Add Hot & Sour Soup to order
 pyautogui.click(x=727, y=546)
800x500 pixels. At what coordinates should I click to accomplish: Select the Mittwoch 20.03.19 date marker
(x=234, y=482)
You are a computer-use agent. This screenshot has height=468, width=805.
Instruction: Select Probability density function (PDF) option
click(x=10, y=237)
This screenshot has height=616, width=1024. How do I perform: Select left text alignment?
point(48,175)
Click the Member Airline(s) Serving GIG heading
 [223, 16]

...

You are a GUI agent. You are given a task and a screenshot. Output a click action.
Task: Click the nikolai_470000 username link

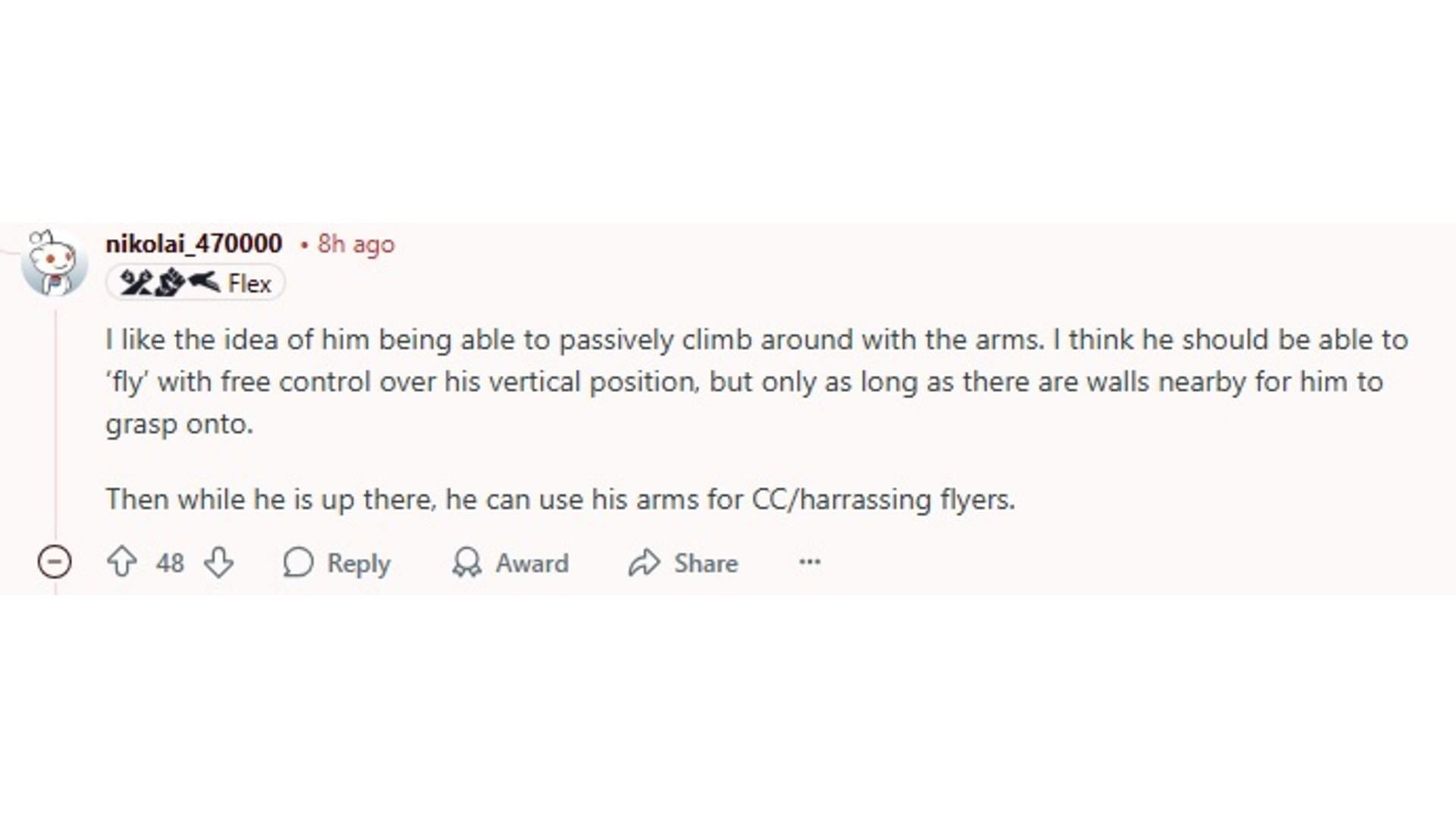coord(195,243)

> **Exercise prompt**
In the entries above, find each line with the word "agent" and copy it.

> **Expected output**
You are a computer-use agent. This screenshot has height=468, width=805.
You are a GUI agent. You are given a task and a screenshot. Output a click action.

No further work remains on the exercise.